Kate nodded, wishing she could shrink away and pretend this never happened. “I’m gonna go. Please don’t tell anyone I was here.”
The girl smiled. “I won’t, but I think it’s totally romantic. My parents sleep like the dead. You want me to get him for you?”
“No. I’ll just talk to him tomorrow.” She had to get ou
t of there.
“Okay. I’ll see you later.”
“Goodnight.”
Creeping over the lawn, she made her way back to the front of the house, mentally cursing herself the entire time. She was such an idiot.
“Did you just come to talk to my little sister?”
Spinning on her heels she gasped and stared as Antony sat on the front stoop. “I didn’t mean to come here.”
“Sleepwalking again?”
She laughed and hung her head. “I couldn’t sleep.”
“Me neither.” He stood. “Come in.

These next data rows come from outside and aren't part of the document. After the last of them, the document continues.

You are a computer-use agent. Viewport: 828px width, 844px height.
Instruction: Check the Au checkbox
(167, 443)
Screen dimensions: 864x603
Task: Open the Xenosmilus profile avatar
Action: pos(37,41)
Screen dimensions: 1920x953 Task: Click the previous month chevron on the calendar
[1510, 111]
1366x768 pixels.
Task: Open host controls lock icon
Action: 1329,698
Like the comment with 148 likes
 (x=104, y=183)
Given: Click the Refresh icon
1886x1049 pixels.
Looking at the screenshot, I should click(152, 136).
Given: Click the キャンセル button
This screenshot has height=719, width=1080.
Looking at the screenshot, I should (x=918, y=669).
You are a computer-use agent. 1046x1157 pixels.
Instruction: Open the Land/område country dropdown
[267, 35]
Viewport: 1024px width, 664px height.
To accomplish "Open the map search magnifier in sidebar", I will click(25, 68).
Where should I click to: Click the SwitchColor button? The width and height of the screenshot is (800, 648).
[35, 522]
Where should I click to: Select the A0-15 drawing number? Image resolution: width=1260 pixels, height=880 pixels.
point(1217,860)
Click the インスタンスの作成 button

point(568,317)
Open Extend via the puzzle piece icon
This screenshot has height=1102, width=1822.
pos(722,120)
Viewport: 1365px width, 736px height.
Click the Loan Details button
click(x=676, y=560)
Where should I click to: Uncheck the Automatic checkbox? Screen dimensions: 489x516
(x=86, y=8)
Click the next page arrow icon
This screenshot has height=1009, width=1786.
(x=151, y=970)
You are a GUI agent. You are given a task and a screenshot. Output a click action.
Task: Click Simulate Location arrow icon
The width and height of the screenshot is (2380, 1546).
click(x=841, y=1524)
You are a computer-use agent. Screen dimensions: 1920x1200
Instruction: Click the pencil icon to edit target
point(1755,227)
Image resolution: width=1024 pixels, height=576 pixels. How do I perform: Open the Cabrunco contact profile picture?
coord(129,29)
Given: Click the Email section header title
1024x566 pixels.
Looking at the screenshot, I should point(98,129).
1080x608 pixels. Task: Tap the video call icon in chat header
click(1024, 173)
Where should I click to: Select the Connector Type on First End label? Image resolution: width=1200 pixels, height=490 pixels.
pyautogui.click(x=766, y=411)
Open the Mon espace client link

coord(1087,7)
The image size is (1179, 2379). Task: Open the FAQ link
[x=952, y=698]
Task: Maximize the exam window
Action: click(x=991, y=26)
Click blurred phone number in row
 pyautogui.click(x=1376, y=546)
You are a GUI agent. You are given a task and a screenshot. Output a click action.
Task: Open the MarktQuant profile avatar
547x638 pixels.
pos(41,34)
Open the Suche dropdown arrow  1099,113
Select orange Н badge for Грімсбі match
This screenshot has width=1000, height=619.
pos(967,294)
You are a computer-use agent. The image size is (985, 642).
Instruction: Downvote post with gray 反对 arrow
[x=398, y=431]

We’ll talk.”
Hesitating, she took a slow step forward. “I could just call you tomorrow.”
“Kate, stop being difficult. Come inside.”
She followed him through the dark house and into his room. When he shut the door her thoughts scattered and she couldn’t remember what was so pressing that couldn’t wait until morning. He sat beside her on the bed.
“You wanna go first?”
She nodded then shook her head. “I’m so confused, Anthony.”
“Me too.”
Being that he always seemed so calm and in command, she found that hard to believe. “You are?”
“Yeah. Kate, I don’t have all the answers. I’m just trying to find the best solution.”
“I can’t marry you, Anthony.”
His gaze drifted away. “I know. That might have been a little extreme. But if you said yes, I’d still do it.”
“I don’t want to get married because it’s convenient.”
He sent her a sidelong glance. “It would have been for love, Katie, not convenience. I wouldn’t have offered for any other reason.”
“Your parents would never support that. It’s too soon.”
“Maybe,” he agreed. “The funny thing is, once I put it on the table and you took it off I realized how much part of me truly wants to marry you. I know we’re young, but… when I’m with you, I’m happier than when I’m anywhere else. I don’t think about if there’s a greater happiness or better places to be. I’m just… happy where I am—with you.”